It would be interesting to know if US Air cancelled flights by a certain type or all types when the temperature was 119. With 1500 operations per day and Southwest not reporting cancellations one would suspect this was restricted to a particular aircraft type.
preacher1
preacher1 2
I would be thinking Aircraft type, and/or it may be as David has mentioned above. You got to admit that is an abnormal temperature. Extreme heat is one reason USAF closed Walker AFB at Roswell NM back in the day. Even with as long a runway as they have, a B52 could not get off with a full weapons and fuel load. They had to come off light, roughly half I think, on fuel and Tankers kept on alert too to fuel them on up once airborne. US Air, being mostly Airbus, it could be a heat thing or a chart limitation as David says above. We never were anywhere near MTOW with our 707 or 757, same with the 767 they have up there now, so I really can't speak to it. The only thing I can tell you for sure, is that in most cases, the hotter is is, the more room you need to get off the ground.LOL
TorstenHoff
Torsten Hoff 1
I also wonder why they wouldn't simply bump passengers to reduce takeoff weight. You're better off getting some passengers to their destination than none.
joelwiley
joel wiley 1
One of the locals chimes in on the subject.....

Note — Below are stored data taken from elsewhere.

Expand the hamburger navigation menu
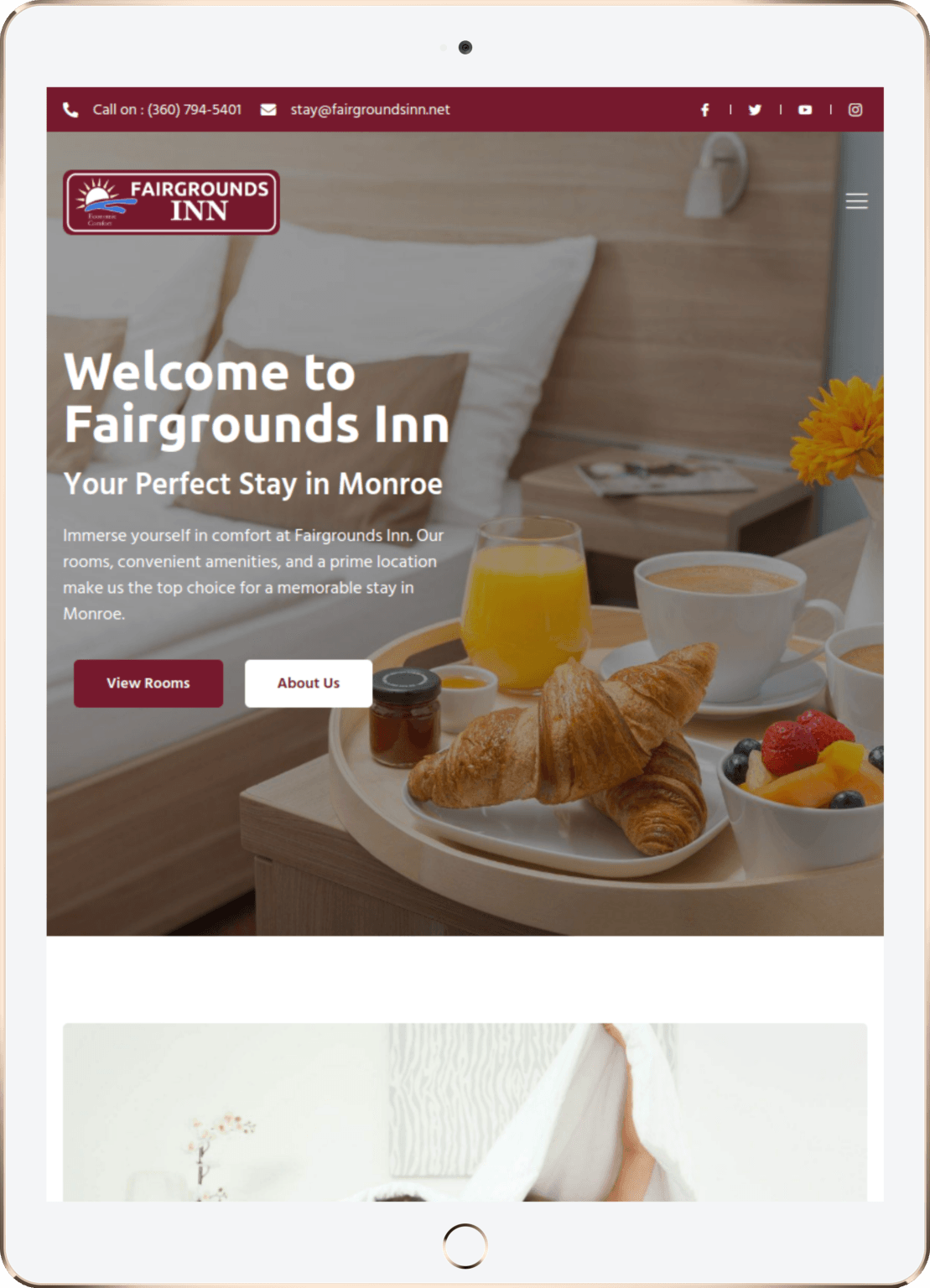 856,201

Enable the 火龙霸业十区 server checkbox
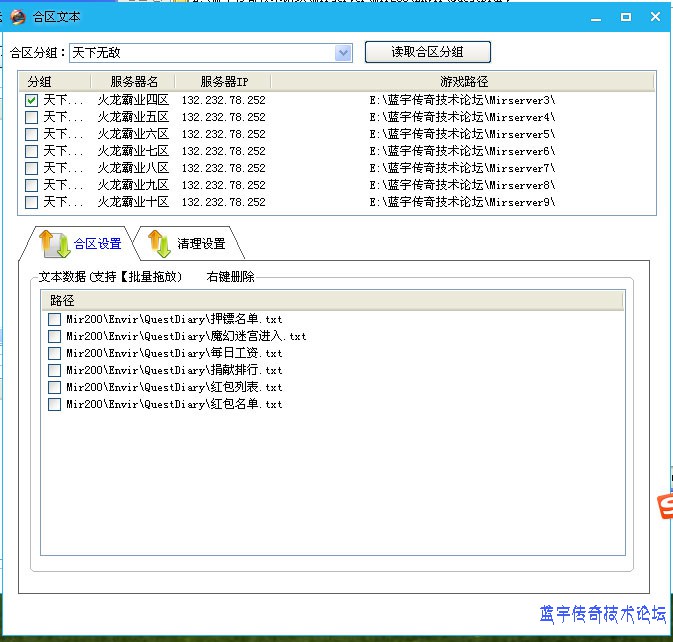coord(32,202)
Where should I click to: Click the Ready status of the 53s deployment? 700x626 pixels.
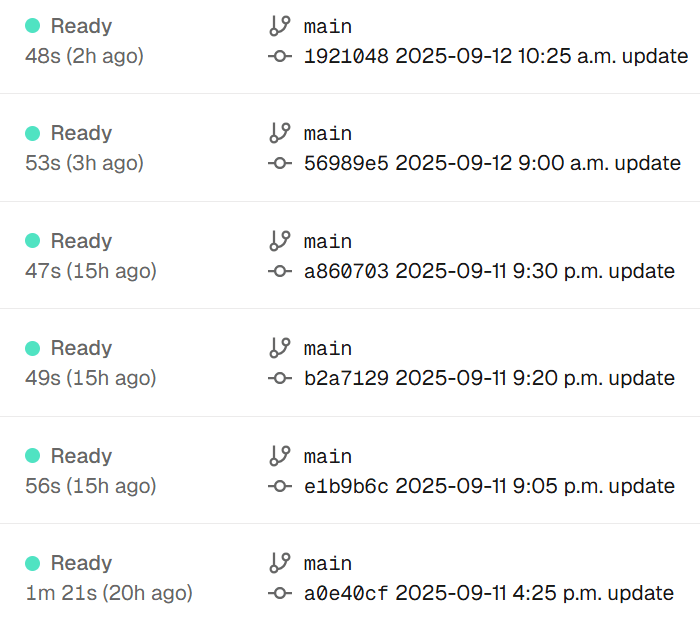coord(81,133)
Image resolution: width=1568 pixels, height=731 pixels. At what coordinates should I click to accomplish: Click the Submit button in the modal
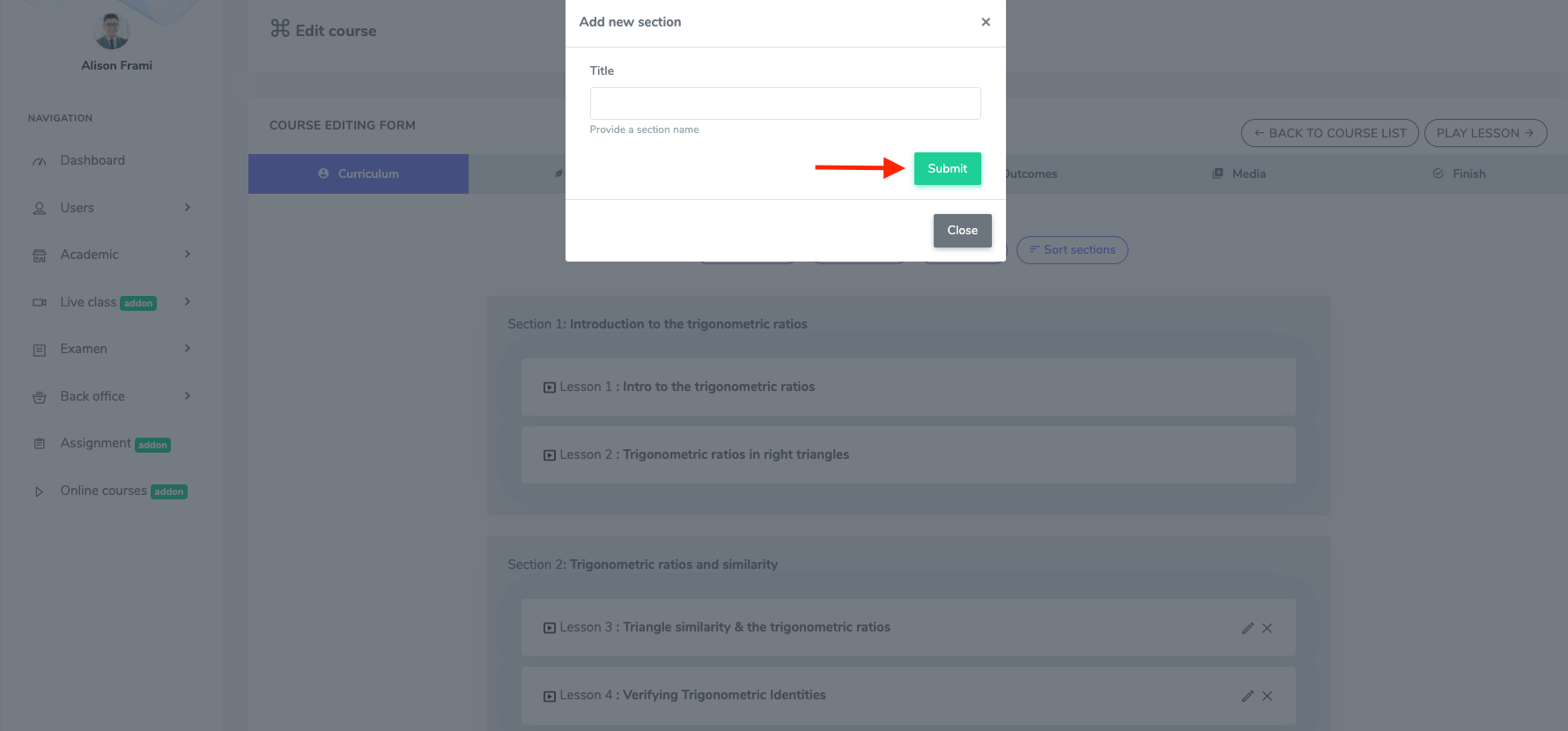(947, 168)
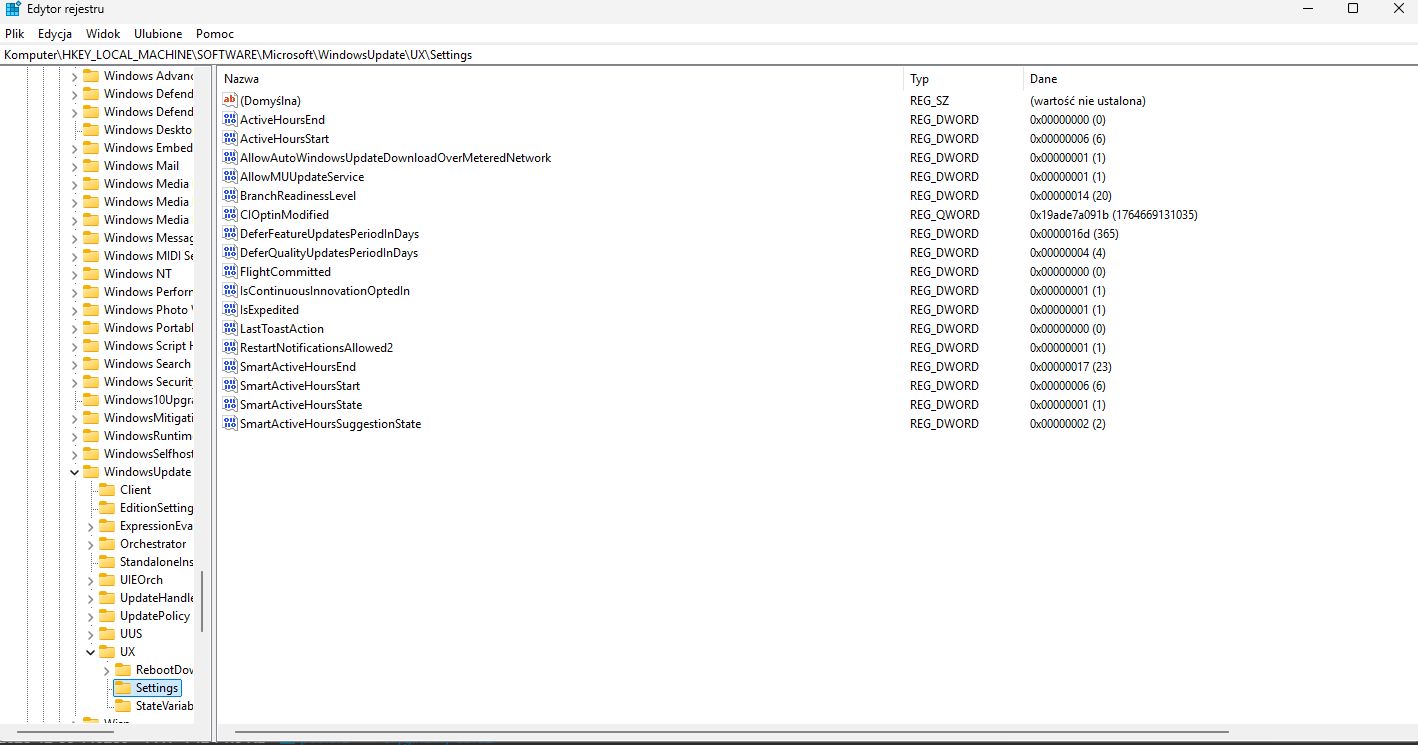Open the Ulubione menu
The width and height of the screenshot is (1418, 745).
[158, 33]
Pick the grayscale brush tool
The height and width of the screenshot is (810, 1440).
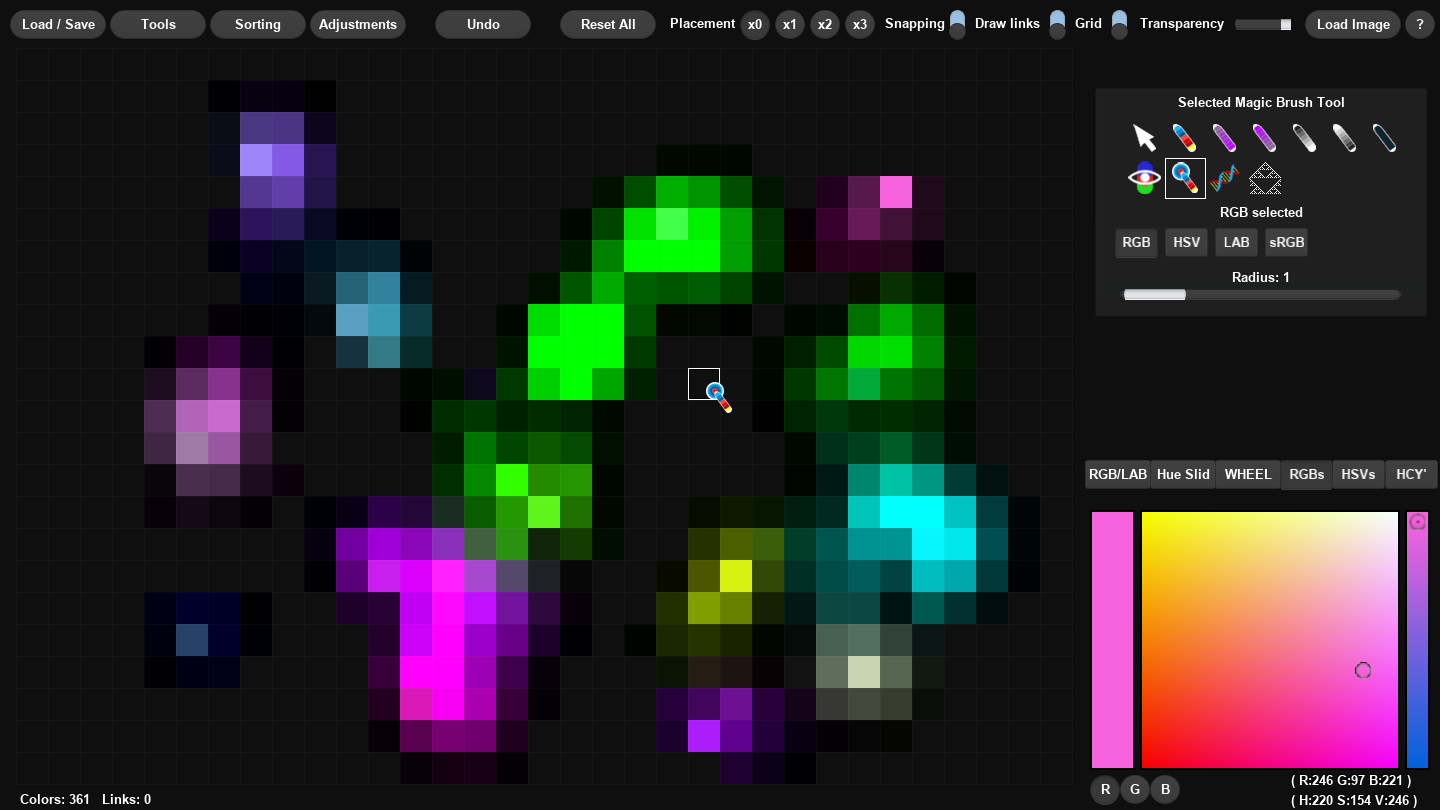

http://phoenix.about.com/od/phoenixfactsandfiction/a/cancelflights.htm
TorstenHoff
Torsten Hoff 1
(Duplicate Squawk Submitted)

SoCal Heat Wave Even Strong Enough To Ground Planes

[...]At some smaller airports, like Bermuda Dunes in Riverside County, scorching temperatures can pose a problem.

“When it’s 110, 115, the air is thinner and the thinner the air, the less lift the plane can get,” says David Shapiro of Desert West Aviation.